He opened his mouth, but the words refused to form. How could he explain something he didn't understand?
His heart pounded in his chest, too fast, too loud. It didn't feel like fear—not exactly. It felt like something else, something more visceral. Like his body wasn't just reacting. It was changing.
Juno's eyes flicked downward.
His hands.
Kaden looked down and nearly staggered back.
His fingers were blurring.
Not disappearing, not fading—but shifting, out of sync with reality.
For a heartbeat, it was as if he existed in two places at once.
The ground beneath him warped in response—just a ripple, just for a second, but enough that Juno noticed.
She took another step back.
"Kaden," she said again, tighter this time.
"I don't—I didn't mean to," he rasped.
His breath came too fast. He clenched his fists, forcing his fingers still. Slowly, the distortion in his skin faded, his body anchoring itself back into a single form.

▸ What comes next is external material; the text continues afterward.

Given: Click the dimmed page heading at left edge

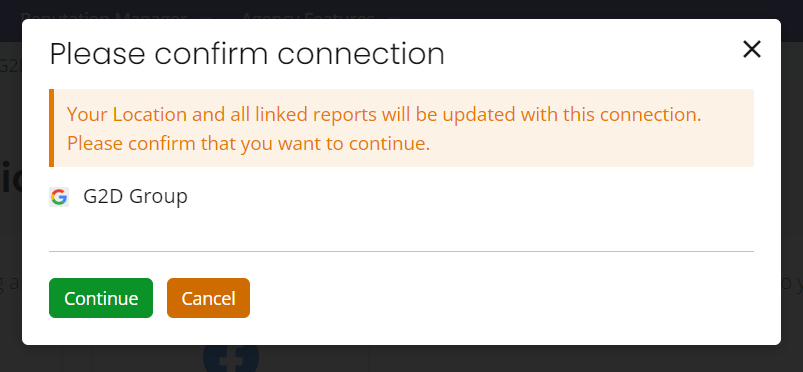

But the air still hummed around him.
Juno's stare was unreadable.
And that was the worst part.
Kaden could handle fear. Distrust. Even hatred.
But this?
This calculating silence?
It made his stomach twist.
"We need to go," Juno said at last, turning away, but there was something different in her posture now—tighter, more controlled.
She didn't trust him.
Not anymore.
Kaden swallowed hard and followed.
The two of them walked in tense silence, weaving through the ruins, leaving the fractured space behind.
But Kaden couldn't shake the feeling that something was watching them.
And when he glanced back over his shoulder—just for a second—he swore he saw the faintest outline of something else standing where the entity had disappeared.
Something even less human.
Something waiting.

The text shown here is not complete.